USD/CAD stabilizes around 1.3900 after rebounding from five-month lows


  • USD/CAD rebounds from Monday’s five-month low of 1.3828.
  • Fed’s Bostic noted that the US central bank still faces a long path to reach its 2% inflation goal.
  • Canada’s 10-year government bond yield eased to 3.12% as investors reacted to evolving trade dynamics and ongoing global uncertainties.

USD/CAD halts its four-day losing streak, trading around 1.3890 during the Asian hours on Tuesday. The pair edges higher as the US Dollar (USD) attempts to stabilize amid mounting concerns over stagflation. Traders will likely observe BoC Consumer Price Index Core data for March due later in the day.

Atlanta Fed President Raphael Bostic remarked during early Tuesday’s market session that the US central bank still has a long road ahead to achieve its 2% inflation target, casting doubt on market expectations for additional interest rate cuts.

Deutsche Bank now forecasts a 25 basis point rate cut in December—reversing its previous stance of no cuts in 2025—followed by two more cuts in Q1 2026. The terminal rate is projected at 3.5–3.75%.

Meanwhile, the Canadian Dollar (CAD), a risk-sensitive currency, saw support as market sentiment improved following US President Donald Trump’s announcement of tariff exemptions on select tech products—such as smartphones, laptops, and other electronics. The move helped ease fears of a broader economic slowdown amid escalating US-China trade tensions.

Canada’s 10-year government bond yield slipped to 3.12% on Tuesday, retreating from a recent high of 3.27%, recorded on April 11, as investors adjusted to shifting trade dynamics and persistent global uncertainties in line with broader market trends.

Canadian Dollar FAQs

The key factors driving the Canadian Dollar (CAD) are the level of interest rates set by the Bank of Canada (BoC), the price of Oil, Canada’s largest export, the health of its economy, inflation and the Trade Balance, which is the difference between the value of Canada’s exports versus its imports. Other factors include market sentiment – whether investors are taking on more risky assets (risk-on) or seeking safe-havens (risk-off) – with risk-on being CAD-positive. As its largest trading partner, the health of the US economy is also a key factor influencing the Canadian Dollar.

The Bank of Canada (BoC) has a significant influence on the Canadian Dollar by setting the level of interest rates that banks can lend to one another. This influences the level of interest rates for everyone. The main goal of the BoC is to maintain inflation at 1-3% by adjusting interest rates up or down. Relatively higher interest rates tend to be positive for the CAD. The Bank of Canada can also use quantitative easing and tightening to influence credit conditions, with the former CAD-negative and the latter CAD-positive.

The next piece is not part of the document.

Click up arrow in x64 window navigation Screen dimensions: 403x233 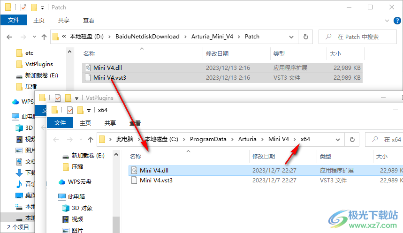point(91,139)
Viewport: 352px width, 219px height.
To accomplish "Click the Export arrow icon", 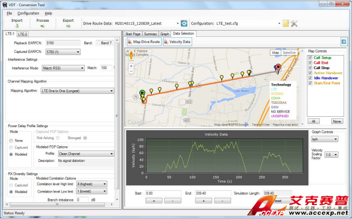I will coord(68,25).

The price of Oil is a key factor impacting the value of the Canadian Dollar. Petroleum is Canada’s biggest export, so Oil price tends to have an immediate impact on the CAD value. Generally, if Oil price rises CAD also goes up, as aggregate demand for the currency increases. The opposite is the case if the price of Oil falls. Higher Oil prices also tend to result in a greater likelihood of a positive Trade Balance, which is also supportive of the CAD.

While inflation had always traditionally been thought of as a negative factor for a currency since it lowers the value of money, the opposite has actually been the case in modern times with the relaxation of cross-border capital controls. Higher inflation tends to lead central banks to put up interest rates which attracts more capital inflows from global investors seeking a lucrative place to keep their money. This increases demand for the local currency, which in Canada’s case is the Canadian Dollar.

Macroeconomic data releases gauge the health of the economy and can have an impact on the Canadian Dollar. Indicators such as GDP, Manufacturing and Services PMIs, employment, and consumer sentiment surveys can all influence the direction of the CAD. A strong economy is good for the Canadian Dollar. Not only does it attract more foreign investment but it may encourage the Bank of Canada to put up interest rates, leading to a stronger currency. If economic data is weak, however, the CAD is likely to fall.